> Задание a: Согласуются ли с приведенным ниже отрывком о расходах Зорге утверждения (i) Бернгардту было выдано 1000 ам. д.; (ii) в Нью-Йорке Зорге получил 4200 ам. д.; (iii) рекомендательное письмо японского посольства в Америке избавило от необходимости предъявлять сомнительные представительства от прессы? На каждое ответьте «да» или «нет» и приведите решающие слова отрывка дословной цитатой.

> Исходный отрывок:
Расходы, произведенные Зорге с учетом расходов на легализацию его и Виндта, а также расходов на дорогу выглядели следующим образом:
«ТОКИО
Расходы Рамзая за май — июль 1933 г.
Получено от нас 4200 ам.д.
Бернгардту — 1000 ам.д.
Расходы Р. по легализации — 1622 ам д.
2622 ам. д.
Остаток 1578 а.д.
Получено им в Нью-Йорке — 1700 а.д.
Остаток на 1.8. 3278 а.д. минус расходы на дорогу
Нью-Йорк — Токио.
9.9.33».
В августе 1935 года в отчете за почти двухлетнюю работу Зорге дает скромную оценку своих усилий по легализации: «Мое легальное положение было не совсем крепко. Я прибыл с несколькими обещаниями со стороны некоторых газет. Эту слабую сторону я, к счастью, мог потом выпрямить благодаря некоторым, как потом выяснилось, очень полезным действиям, которые я предпринял в Америке. Это мне послужило рекомендательным письмом, как для японской полиции, так и для отдела прессы в Министерстве иностранных дел. Рекомендательное письмо японского посольства в Америке предохранило от необходимости предъявить мои довольно сомнительные представительства от прессы».
Таким образом, в Берлине была создана исходная база для легализации в Токио. Эта база была не особенно солидной и для ее упрочения требовалось немало энергии, инициативы и умения, тем более что оперативная обстановка в Японии была очень сложной.
3.2. «Самый лучший из вас не смог бы сделать больше за это время в этой обстановке»

> Данные координат элементов:
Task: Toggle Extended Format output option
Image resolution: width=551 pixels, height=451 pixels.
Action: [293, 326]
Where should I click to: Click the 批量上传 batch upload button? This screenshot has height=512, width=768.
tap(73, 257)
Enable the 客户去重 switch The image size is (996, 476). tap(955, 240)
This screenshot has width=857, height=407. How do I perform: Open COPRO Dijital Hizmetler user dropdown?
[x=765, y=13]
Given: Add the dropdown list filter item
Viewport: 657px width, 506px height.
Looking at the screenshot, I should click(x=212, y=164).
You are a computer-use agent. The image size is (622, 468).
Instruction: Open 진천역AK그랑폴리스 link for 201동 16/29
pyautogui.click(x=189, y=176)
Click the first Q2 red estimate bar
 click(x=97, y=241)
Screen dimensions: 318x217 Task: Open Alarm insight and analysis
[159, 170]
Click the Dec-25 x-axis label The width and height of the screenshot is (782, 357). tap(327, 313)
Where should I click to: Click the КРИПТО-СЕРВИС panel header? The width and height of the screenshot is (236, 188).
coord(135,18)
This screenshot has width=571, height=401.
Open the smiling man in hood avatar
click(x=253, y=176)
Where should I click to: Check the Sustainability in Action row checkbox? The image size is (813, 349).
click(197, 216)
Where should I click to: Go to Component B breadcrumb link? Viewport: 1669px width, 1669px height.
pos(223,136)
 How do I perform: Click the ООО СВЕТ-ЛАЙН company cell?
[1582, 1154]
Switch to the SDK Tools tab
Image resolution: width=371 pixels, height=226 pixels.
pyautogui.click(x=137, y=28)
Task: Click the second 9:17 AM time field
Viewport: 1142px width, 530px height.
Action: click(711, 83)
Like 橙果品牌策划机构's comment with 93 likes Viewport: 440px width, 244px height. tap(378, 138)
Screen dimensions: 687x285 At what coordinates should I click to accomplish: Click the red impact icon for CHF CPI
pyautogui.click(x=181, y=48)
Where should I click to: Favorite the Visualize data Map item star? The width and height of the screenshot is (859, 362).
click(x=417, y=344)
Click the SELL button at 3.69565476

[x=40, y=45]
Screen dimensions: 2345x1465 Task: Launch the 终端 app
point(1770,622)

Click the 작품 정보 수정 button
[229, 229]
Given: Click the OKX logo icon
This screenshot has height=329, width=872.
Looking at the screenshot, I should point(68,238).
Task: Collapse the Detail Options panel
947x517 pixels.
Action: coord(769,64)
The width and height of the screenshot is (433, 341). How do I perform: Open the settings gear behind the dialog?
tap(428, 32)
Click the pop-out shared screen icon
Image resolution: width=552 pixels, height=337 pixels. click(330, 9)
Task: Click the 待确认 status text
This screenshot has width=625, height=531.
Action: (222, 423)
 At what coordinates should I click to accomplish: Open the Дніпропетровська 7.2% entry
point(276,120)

> Задание b: Оформите в виде нумерованного списка строки записей: всё от строки, содержащей «Where should I click to: Click the КРИПТО-СЕРВИС», вниз до строки, содержащей «pos(223,136)», включая обе, без пустых строк.

> Ожидаемый ответ a:
(i) Да: «Бернгардту — 1000 ам.д.»
(ii) Нет: «Получено им в Нью-Йорке — 1700 а.д.»
(iii) Да: «Рекомендательное письмо японского посольства в Америке предохранило от необходимости предъявить мои довольно сомнительные представительства от прессы»

> Ожидаемый ответ b:
1. Where should I click to: Click the КРИПТО-СЕРВИС panel header? The width and height of the screenshot is (236, 188).
2. coord(135,18)
3. This screenshot has width=571, height=401.
4. Open the smiling man in hood avatar
5. click(x=253, y=176)
6. Where should I click to: Check the Sustainability in Action row checkbox? The image size is (813, 349).
7. click(197, 216)
8. Where should I click to: Go to Component B breadcrumb link? Viewport: 1669px width, 1669px height.
9. pos(223,136)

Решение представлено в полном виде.